Exercise aim: Line for line, return the data exactly, omitting all pictures.

Dataset records:
***

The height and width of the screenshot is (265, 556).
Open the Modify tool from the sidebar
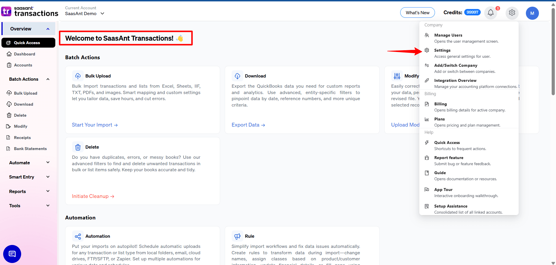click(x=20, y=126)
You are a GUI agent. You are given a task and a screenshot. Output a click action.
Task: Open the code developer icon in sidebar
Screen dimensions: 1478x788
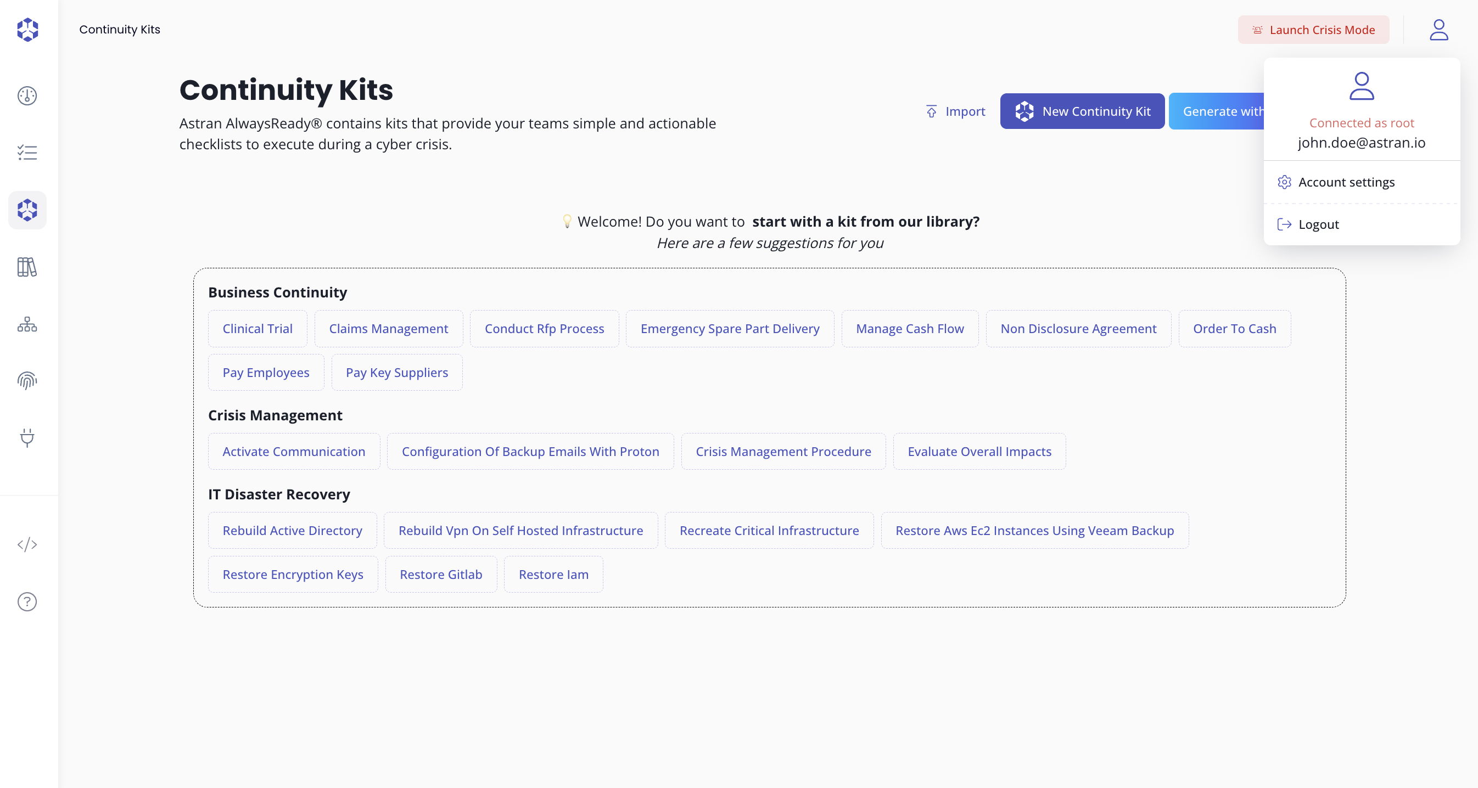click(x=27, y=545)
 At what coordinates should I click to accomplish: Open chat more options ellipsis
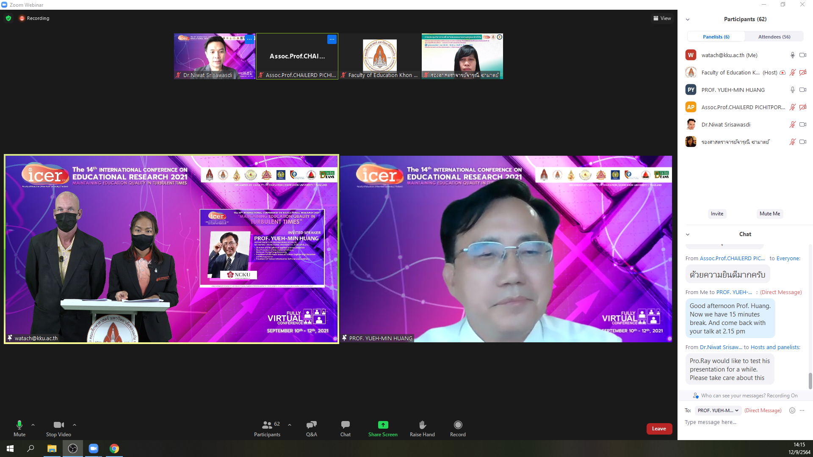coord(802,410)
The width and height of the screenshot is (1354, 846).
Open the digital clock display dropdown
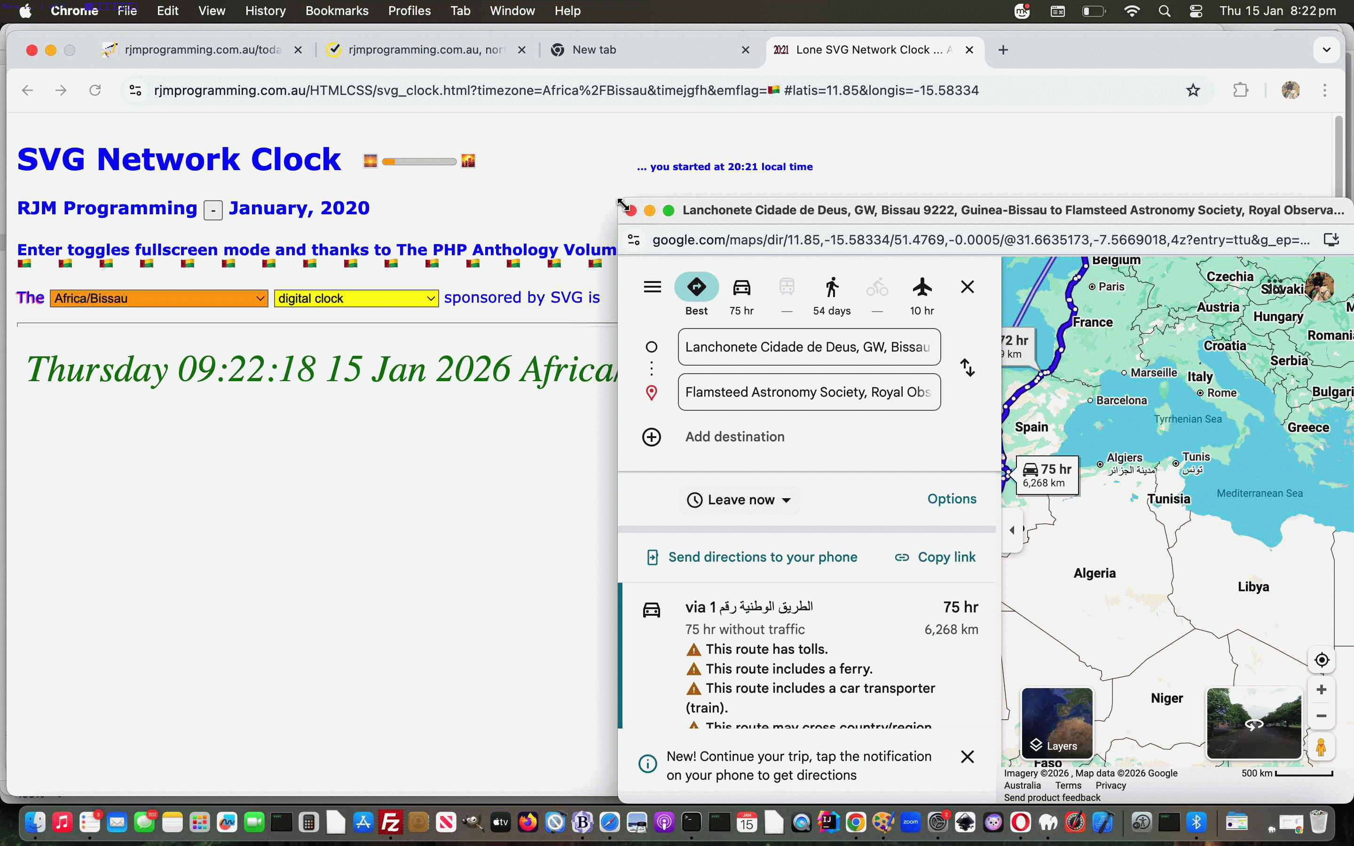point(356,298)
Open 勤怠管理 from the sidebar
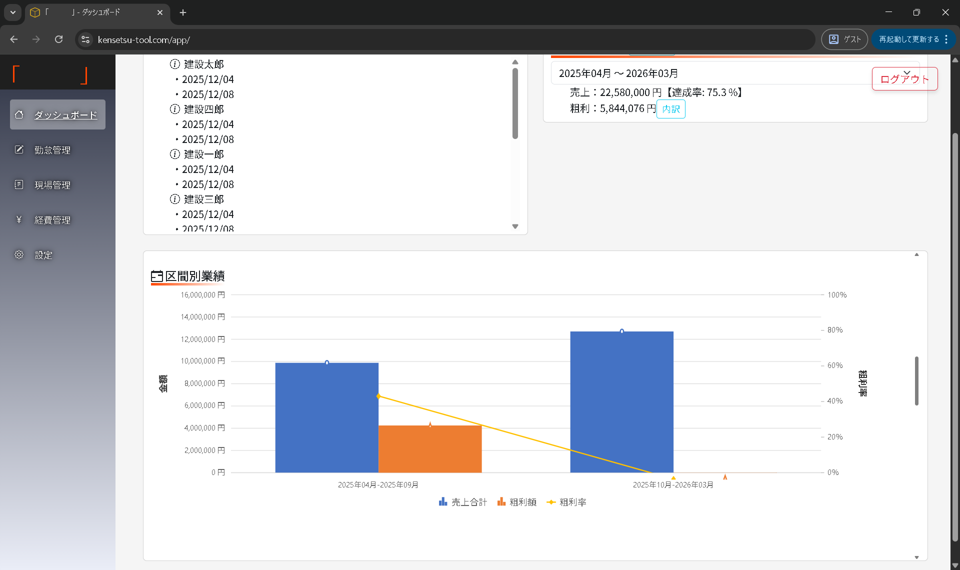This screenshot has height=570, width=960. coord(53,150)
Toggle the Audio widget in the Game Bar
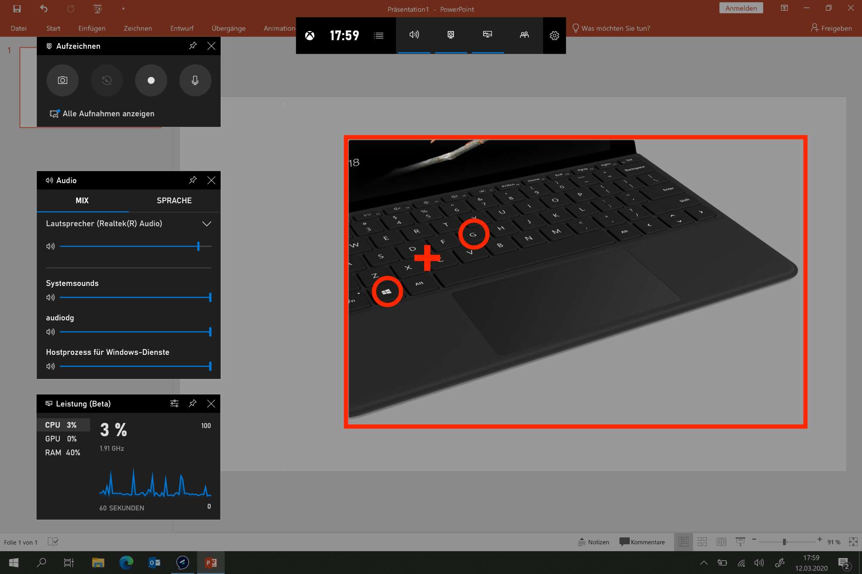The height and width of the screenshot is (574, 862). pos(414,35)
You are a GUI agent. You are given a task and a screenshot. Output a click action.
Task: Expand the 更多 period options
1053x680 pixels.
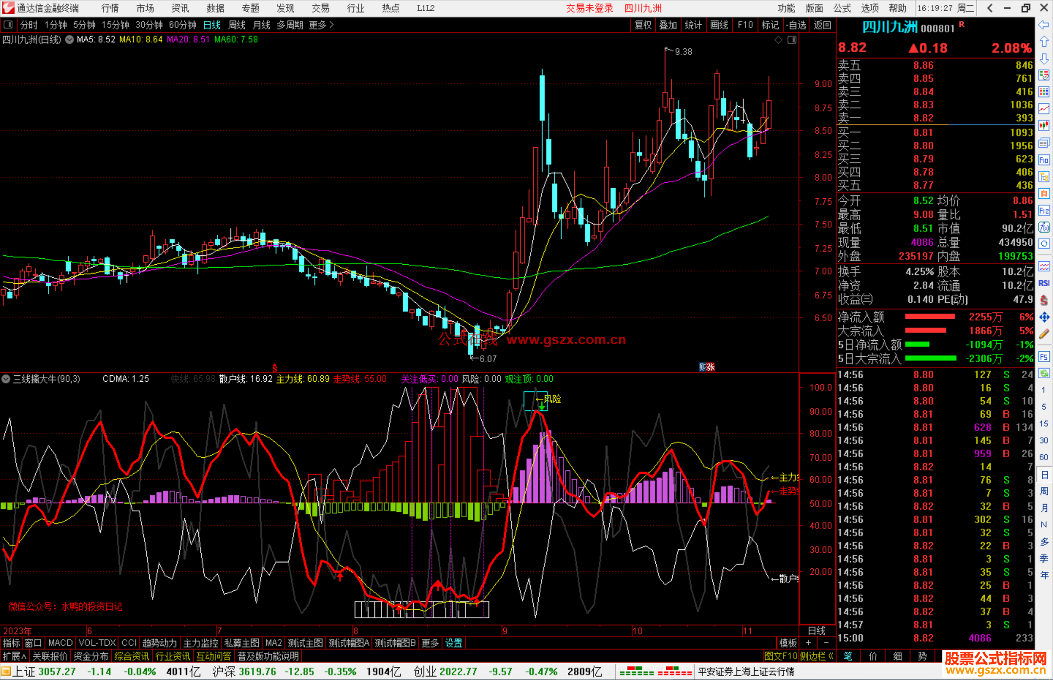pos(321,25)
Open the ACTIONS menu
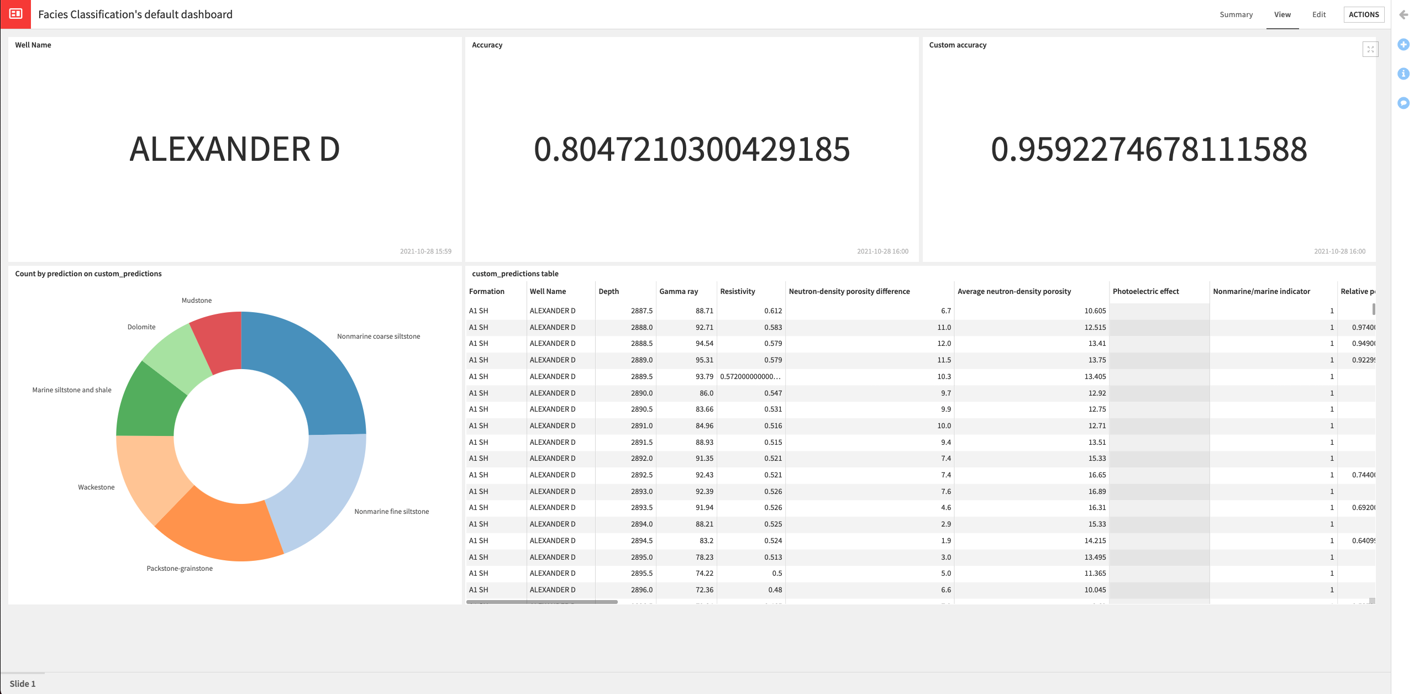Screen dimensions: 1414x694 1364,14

***

Reply:
The height and width of the screenshot is (265, 556).
Open the Modify tool from the sidebar
click(x=20, y=126)
You are a GUI agent. You are given a task and a screenshot. Output a click action.
Task: Open the code developer icon in sidebar
Screen dimensions: 1478x788
click(x=27, y=545)
 At what coordinates should I click to accomplish: Open chat more options ellipsis
coord(802,410)
The width and height of the screenshot is (1354, 846).
Open the digital clock display dropdown
point(356,298)
Open 勤怠管理 from the sidebar
This screenshot has height=570, width=960. coord(53,150)
Toggle the Audio widget in the Game Bar
The height and width of the screenshot is (574, 862). pos(414,35)
You are a GUI agent. You are given a task and a screenshot. Output a click action.
Task: Expand the 更多 period options
1053x680 pixels.
pos(321,25)
Open the ACTIONS menu
Screen dimensions: 1414x694 1364,14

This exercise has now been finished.